Qualche anno fa, nel 2011, mi sono sposata. Poi, a settembre, sono rimasta incinta. Pochi giorni dopo, quando ancora non sapevo che sarei diventata mamma, una mattina ho ricevuto una telefonata in cui mi dicevano che una delle mie migliori amiche era morta. A 31 anni.
Lei era Elisa ed è stata per moltissimo tempo l’unica persona con cui mi sono confidata. Ed è anche stata la ragazza con cui ho riso e mi sono divertita di più. Insieme, abbiamo preparato torte, organizzato feste, giocato a Monopoli, imparato a parcheggiare la macchina. Lei mi chiamava Cordix, storpiando il mio cognome (Cordero), per me lei era semplicemente Eli.
Quando è morta, ho avuto paura d’impazzire per il dolore. Anzi, non credevo, non volevo credere che se ne fosse andata.
Poi, è passato il tempo, è nata mia figlia (che non a caso ho chiamato Elisa), sono successe tante cose. Sono di nuovo stata felice. Ma il suo ricordo, il pensiero di lei che non c’è più, è una ferita sempre aperta.

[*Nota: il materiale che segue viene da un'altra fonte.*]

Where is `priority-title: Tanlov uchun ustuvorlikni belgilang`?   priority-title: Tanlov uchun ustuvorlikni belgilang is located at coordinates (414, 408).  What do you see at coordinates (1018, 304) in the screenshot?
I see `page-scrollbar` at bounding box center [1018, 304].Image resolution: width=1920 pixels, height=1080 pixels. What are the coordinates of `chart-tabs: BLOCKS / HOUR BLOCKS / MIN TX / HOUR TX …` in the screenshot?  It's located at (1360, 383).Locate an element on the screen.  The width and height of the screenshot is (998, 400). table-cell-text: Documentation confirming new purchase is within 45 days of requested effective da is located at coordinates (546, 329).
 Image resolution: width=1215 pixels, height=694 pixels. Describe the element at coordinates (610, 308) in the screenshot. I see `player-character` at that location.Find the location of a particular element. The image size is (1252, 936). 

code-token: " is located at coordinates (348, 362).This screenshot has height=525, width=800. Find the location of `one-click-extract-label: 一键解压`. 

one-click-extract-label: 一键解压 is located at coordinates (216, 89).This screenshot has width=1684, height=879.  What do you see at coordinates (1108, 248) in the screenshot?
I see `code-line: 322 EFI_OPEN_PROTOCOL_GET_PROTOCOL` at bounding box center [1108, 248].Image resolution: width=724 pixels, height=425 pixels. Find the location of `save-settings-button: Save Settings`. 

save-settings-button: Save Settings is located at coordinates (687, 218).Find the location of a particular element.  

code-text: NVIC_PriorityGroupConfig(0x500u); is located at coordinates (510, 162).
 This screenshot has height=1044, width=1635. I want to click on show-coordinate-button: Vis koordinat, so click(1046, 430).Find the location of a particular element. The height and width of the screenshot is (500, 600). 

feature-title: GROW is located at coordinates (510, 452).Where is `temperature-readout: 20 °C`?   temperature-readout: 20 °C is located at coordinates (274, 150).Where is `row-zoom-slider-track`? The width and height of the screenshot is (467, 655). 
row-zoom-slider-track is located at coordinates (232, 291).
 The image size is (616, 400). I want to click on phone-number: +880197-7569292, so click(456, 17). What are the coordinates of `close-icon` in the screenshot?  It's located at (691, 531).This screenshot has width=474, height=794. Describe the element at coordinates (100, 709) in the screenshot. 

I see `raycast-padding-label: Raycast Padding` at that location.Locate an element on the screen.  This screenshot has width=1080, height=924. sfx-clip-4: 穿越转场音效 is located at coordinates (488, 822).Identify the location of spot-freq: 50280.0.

Perché non ha potuto conoscere la mia bambina? Perché non ha potuto a sua volta diventare moglie, o madre, o compagna, o qualsiasi cosa desiderasse per il suo futuro? Perché mi ha abbandonata? Perché non c’è più nessuno che mi chiami Cordix?
Leggendo sul numero 30 di Confidenze l’articolo Si possono cancellare i brutti ricordi?, questa domanda me la sono fatta anch’io.
Nell’articolo, si parla di una teoria interessante che lo psicoterapeuta Giulio Cesare Giacobbe spiega anche nel libro Come cambiare il proprio passato con il trapianto di memoria (Mondadori, 16 euro). Una teoria secondo la quale sarebbe possibile intervenire sui ricordi che ci fanno male per sostituirli con immagini meno dolorose.
Voi sareste disposte a dire addio ai vostri ricordi più difficili? Io no. Sembrerà strano, ma ogni tanto voglio ancora distruggermi l’anima pensando alla mia amata amica Elisa.